> [Your task] Copy the data exactly. Images are the one exception.

(Pixel coordinate grounding data)
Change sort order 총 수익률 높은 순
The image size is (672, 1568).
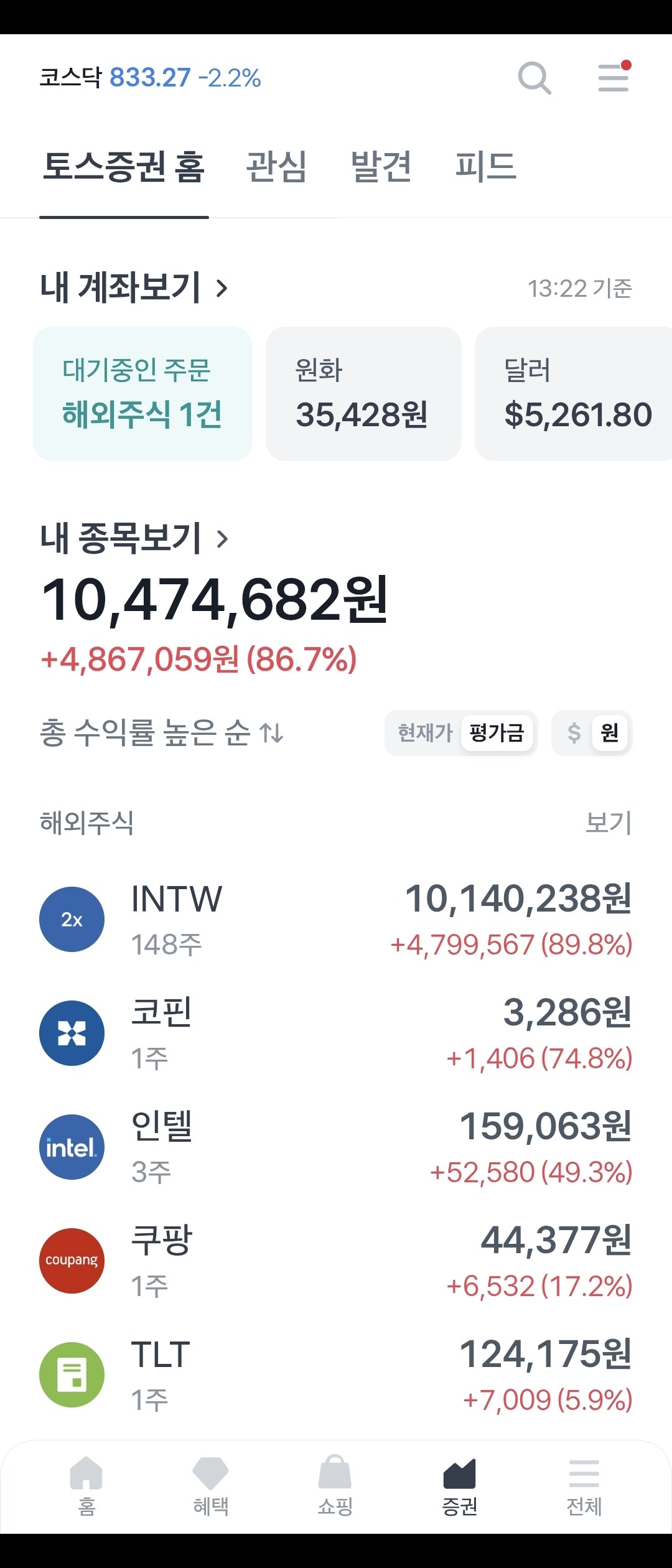[x=162, y=732]
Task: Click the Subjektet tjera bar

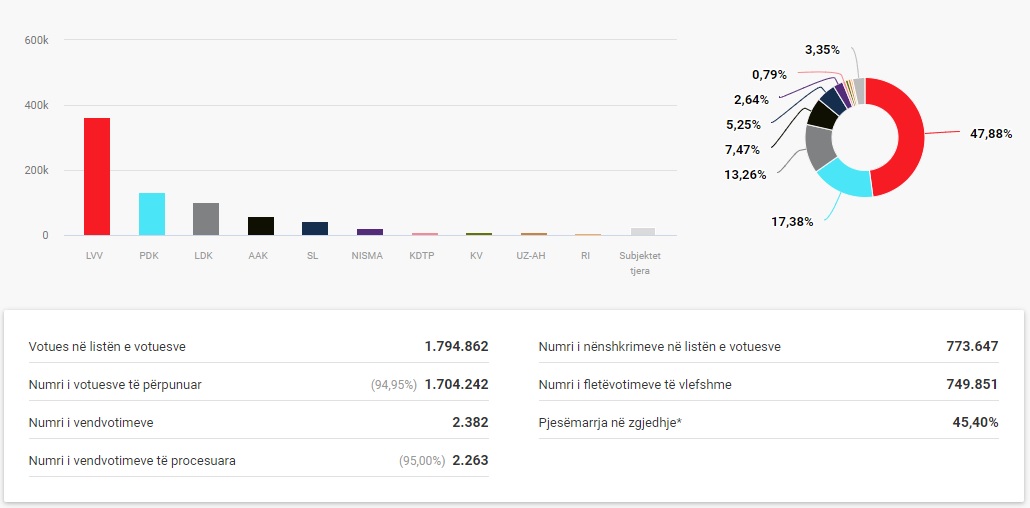Action: 643,231
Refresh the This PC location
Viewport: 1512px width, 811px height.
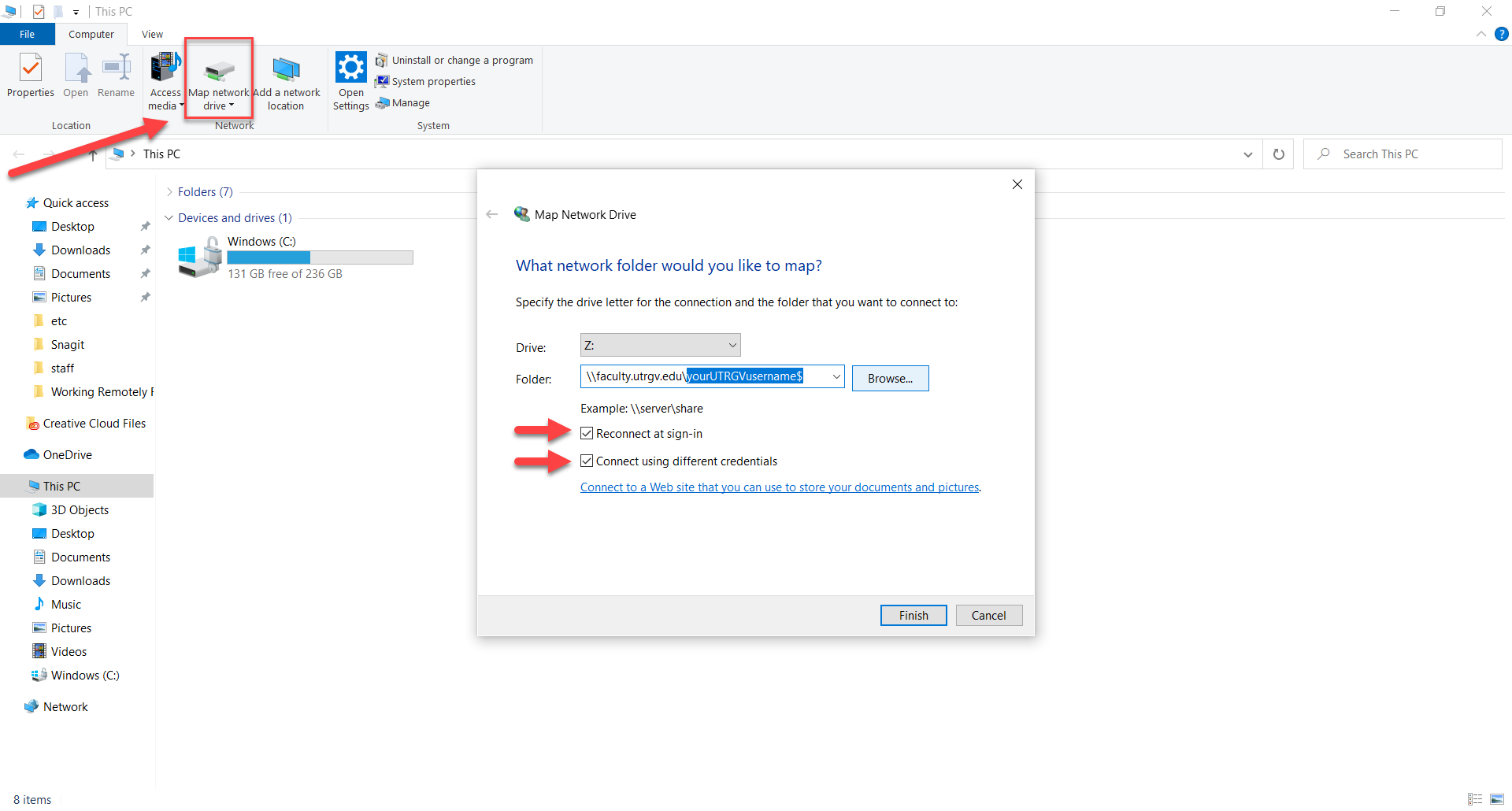1278,154
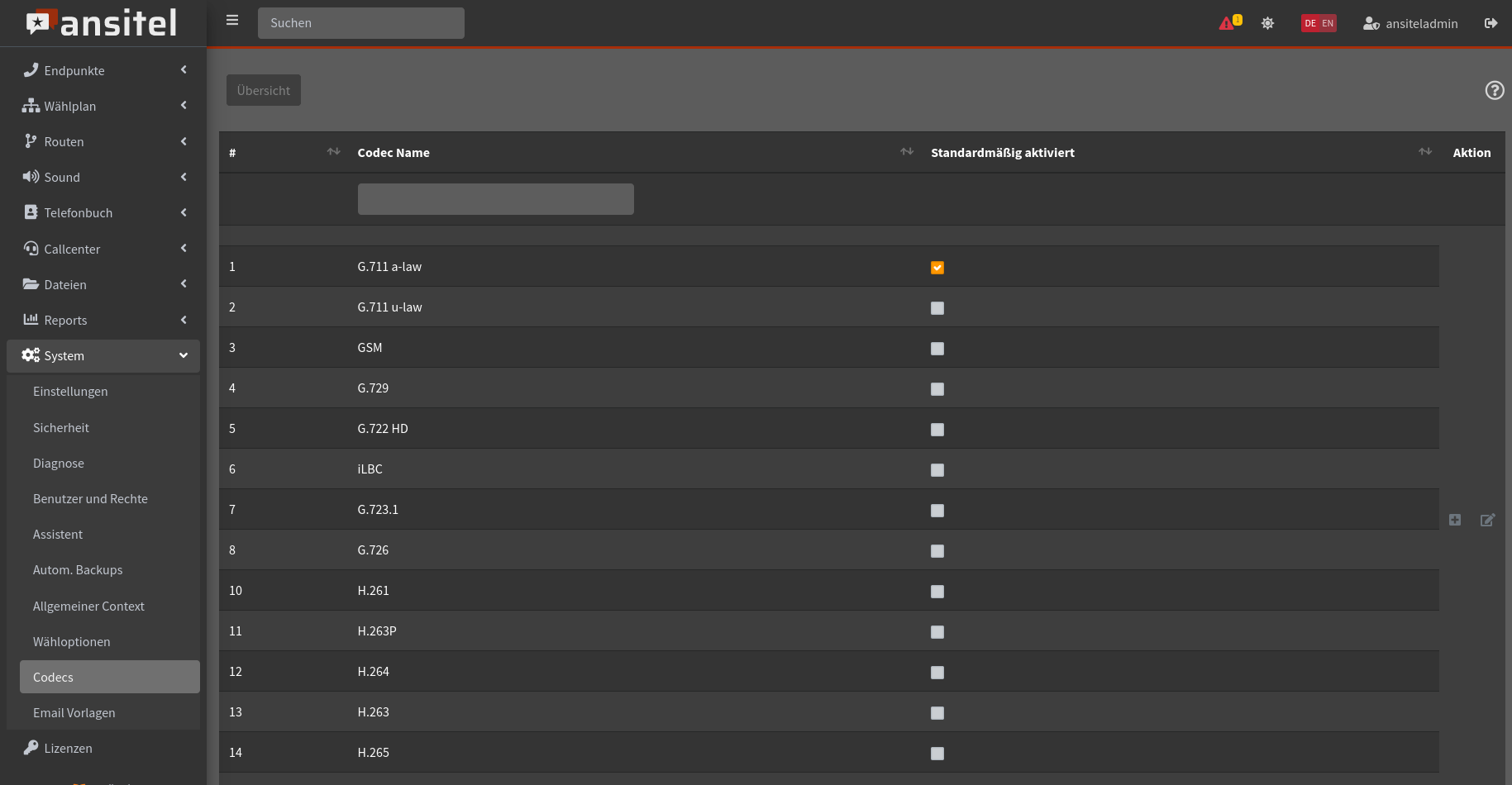This screenshot has height=785, width=1512.
Task: Open the help question mark icon
Action: click(1494, 90)
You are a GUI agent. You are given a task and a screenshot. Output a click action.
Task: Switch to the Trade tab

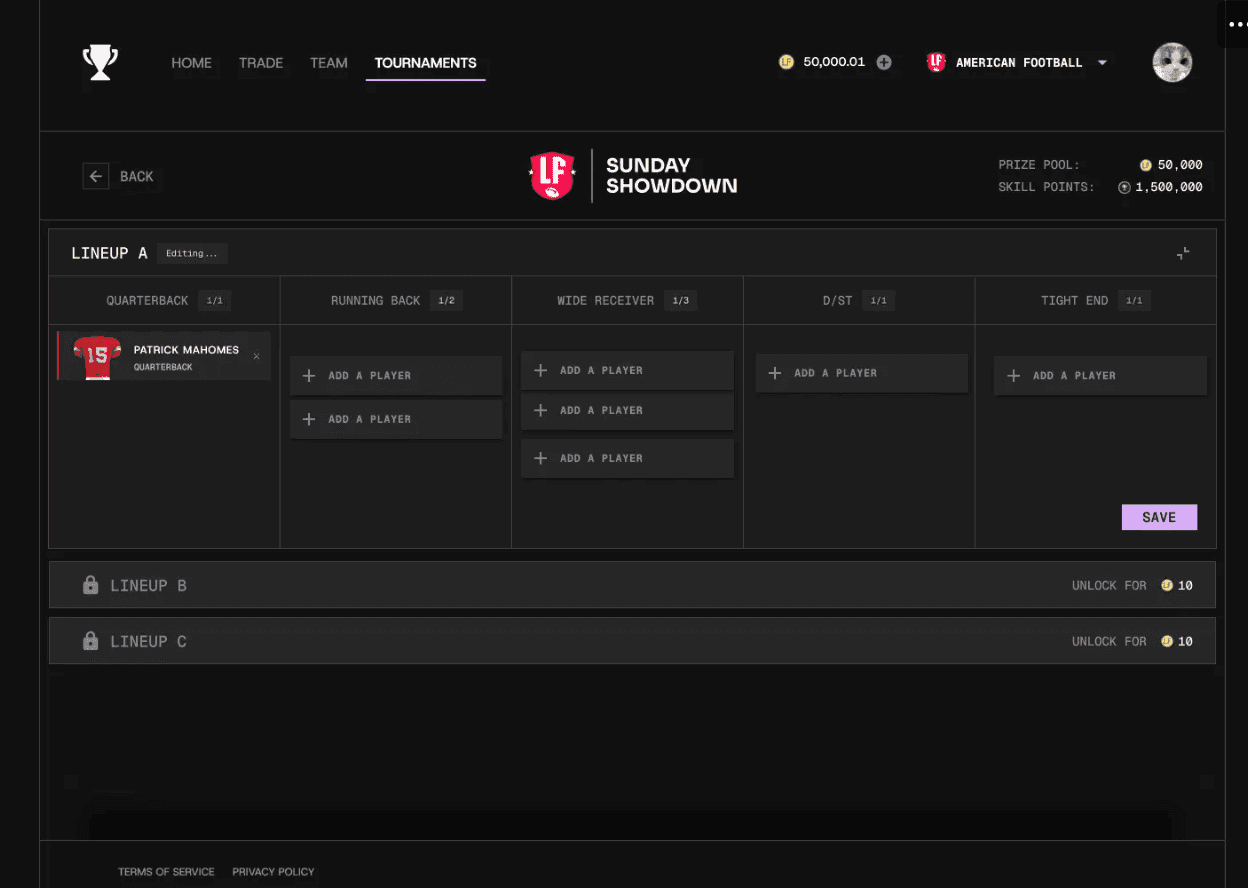(x=261, y=62)
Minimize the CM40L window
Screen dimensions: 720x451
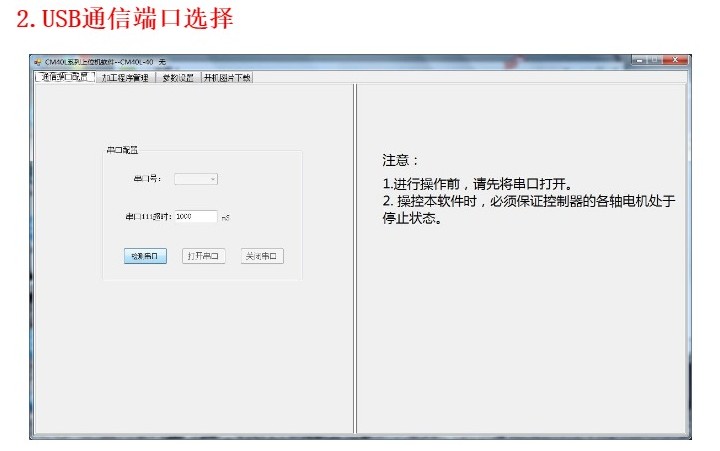(x=640, y=61)
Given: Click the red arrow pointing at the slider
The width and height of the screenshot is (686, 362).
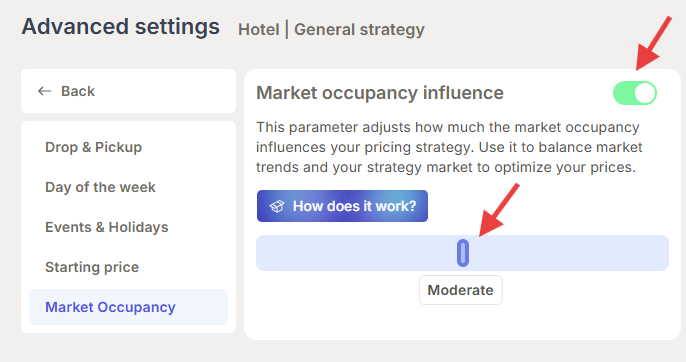Looking at the screenshot, I should [499, 210].
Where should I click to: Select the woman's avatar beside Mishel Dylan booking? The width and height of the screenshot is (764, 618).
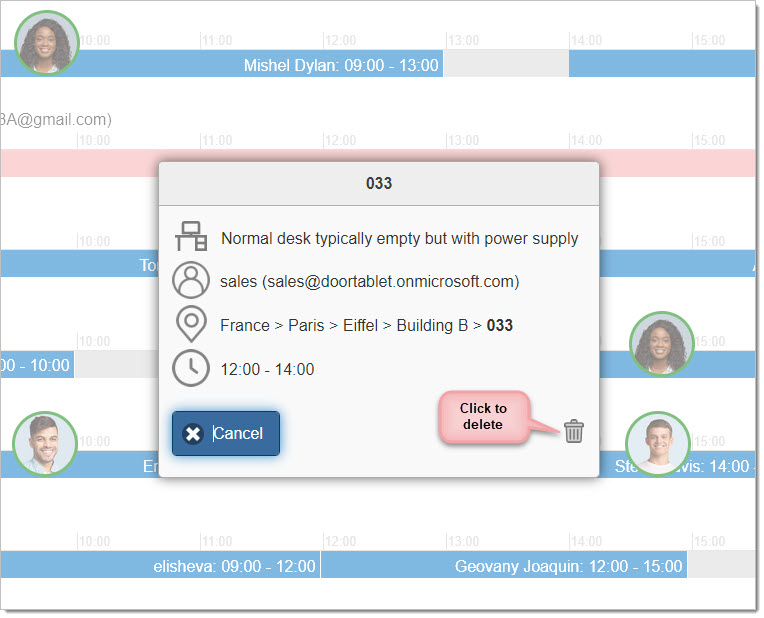click(x=47, y=43)
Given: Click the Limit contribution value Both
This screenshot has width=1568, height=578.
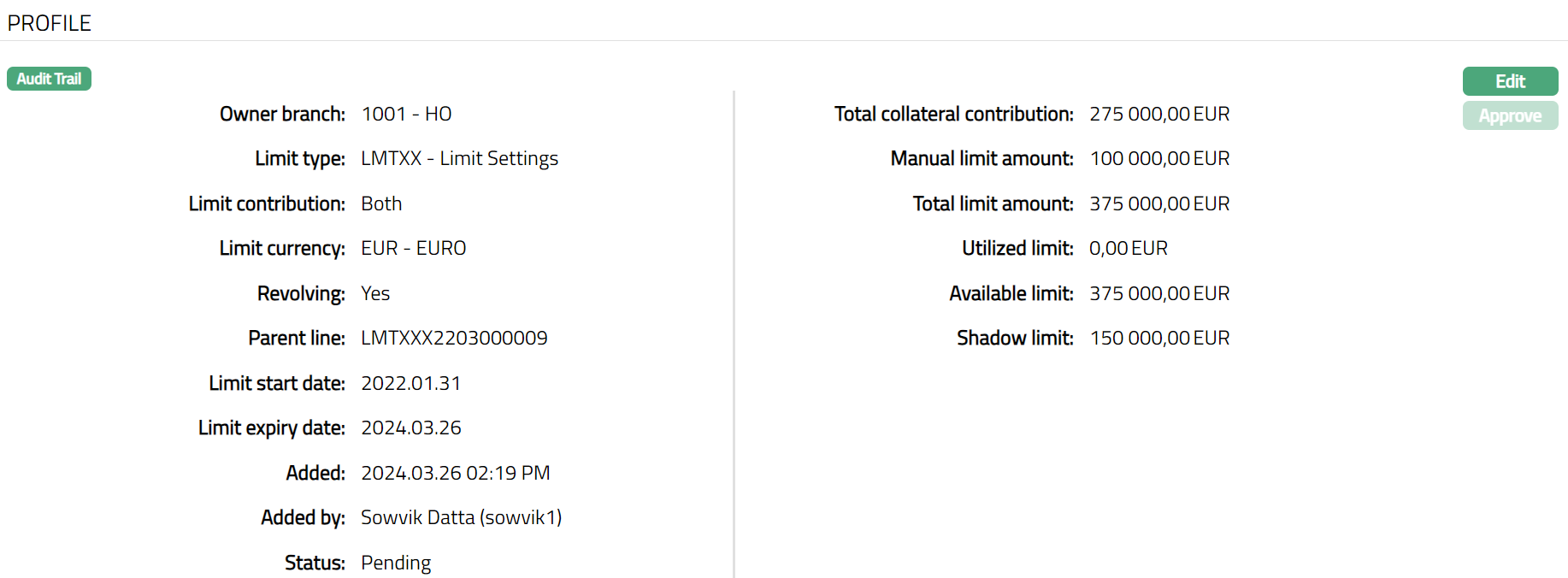Looking at the screenshot, I should (381, 203).
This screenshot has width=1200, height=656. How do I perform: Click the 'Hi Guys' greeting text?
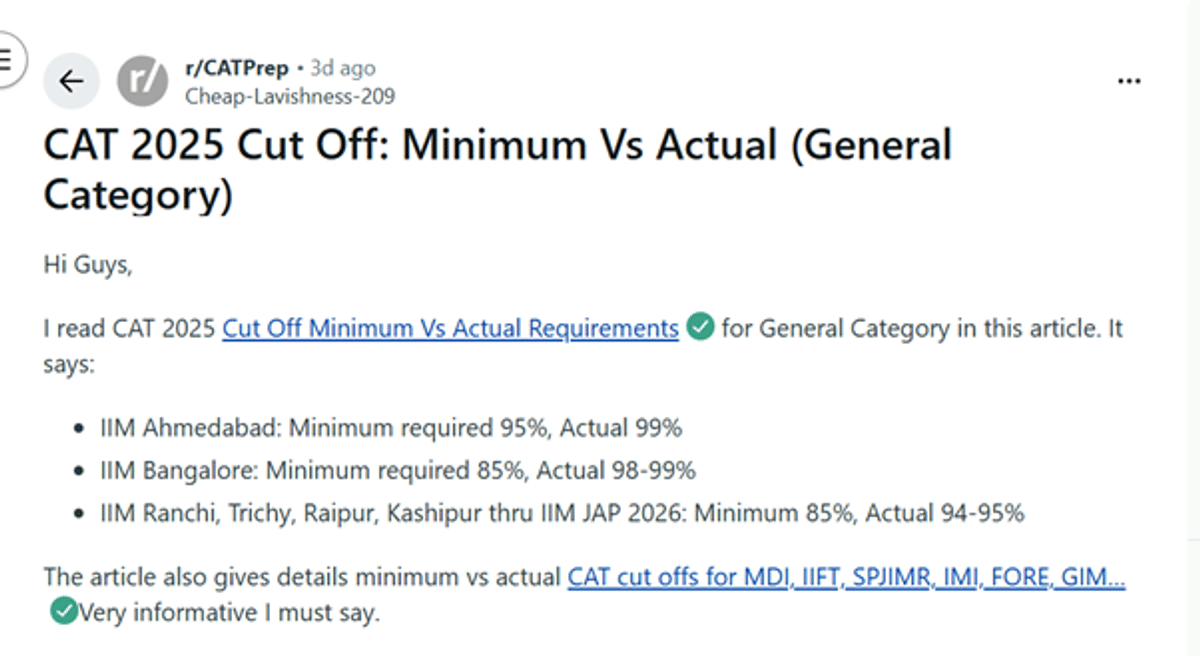89,264
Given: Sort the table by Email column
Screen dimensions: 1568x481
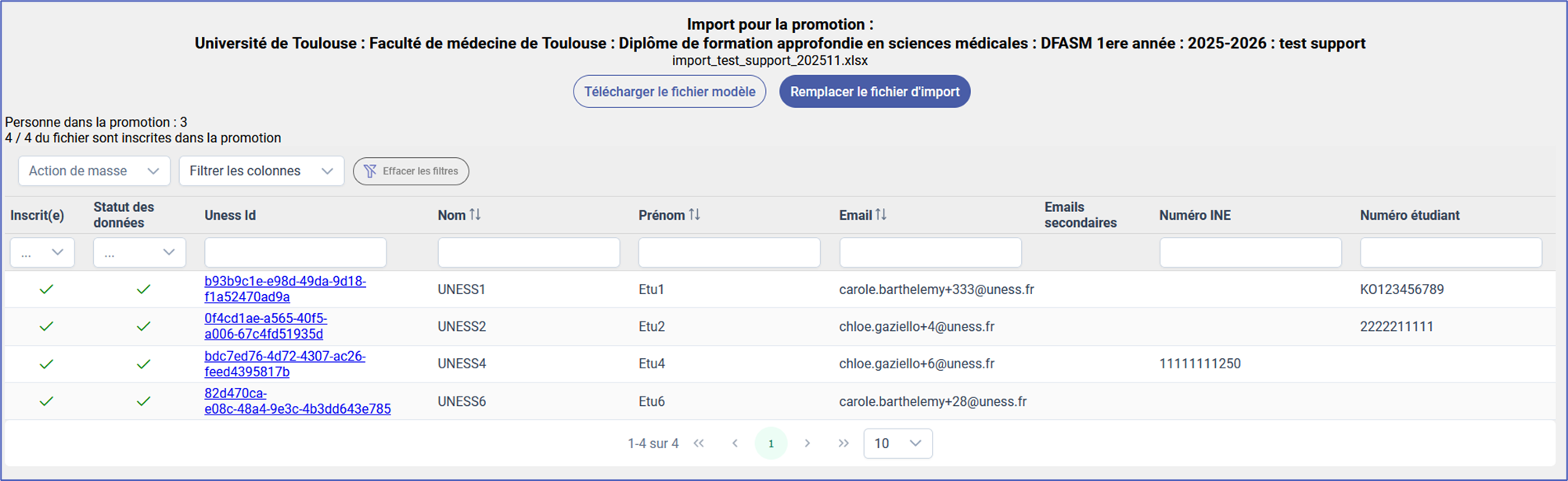Looking at the screenshot, I should pos(881,215).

> [Solution to the exercise]
Change sort order 총 수익률 높은 순
The image size is (672, 1568).
[x=162, y=732]
Task: Click the Subjektet tjera bar

Action: 643,231
Refresh the This PC location
Viewport: 1512px width, 811px height.
1278,154
This screenshot has height=785, width=1512.
Task: Open the help question mark icon
Action: click(1494, 90)
You are a GUI agent. You are given a task and a screenshot. Output a click action.
Task: Switch to the Trade tab

(x=261, y=62)
Minimize the CM40L window
Screen dimensions: 720x451
(x=640, y=61)
Given: Click the red arrow pointing at the slider
The width and height of the screenshot is (686, 362).
Looking at the screenshot, I should [499, 210].
Where should I click to: Select the woman's avatar beside Mishel Dylan booking? The width and height of the screenshot is (764, 618).
click(x=47, y=43)
Given: Click the Limit contribution value Both
This screenshot has width=1568, height=578.
Looking at the screenshot, I should (381, 203).
This screenshot has width=1200, height=656. How do I perform: Click the 'Hi Guys' greeting text?
89,264
Given: Sort the table by Email column
Screen dimensions: 1568x481
Looking at the screenshot, I should pos(881,215).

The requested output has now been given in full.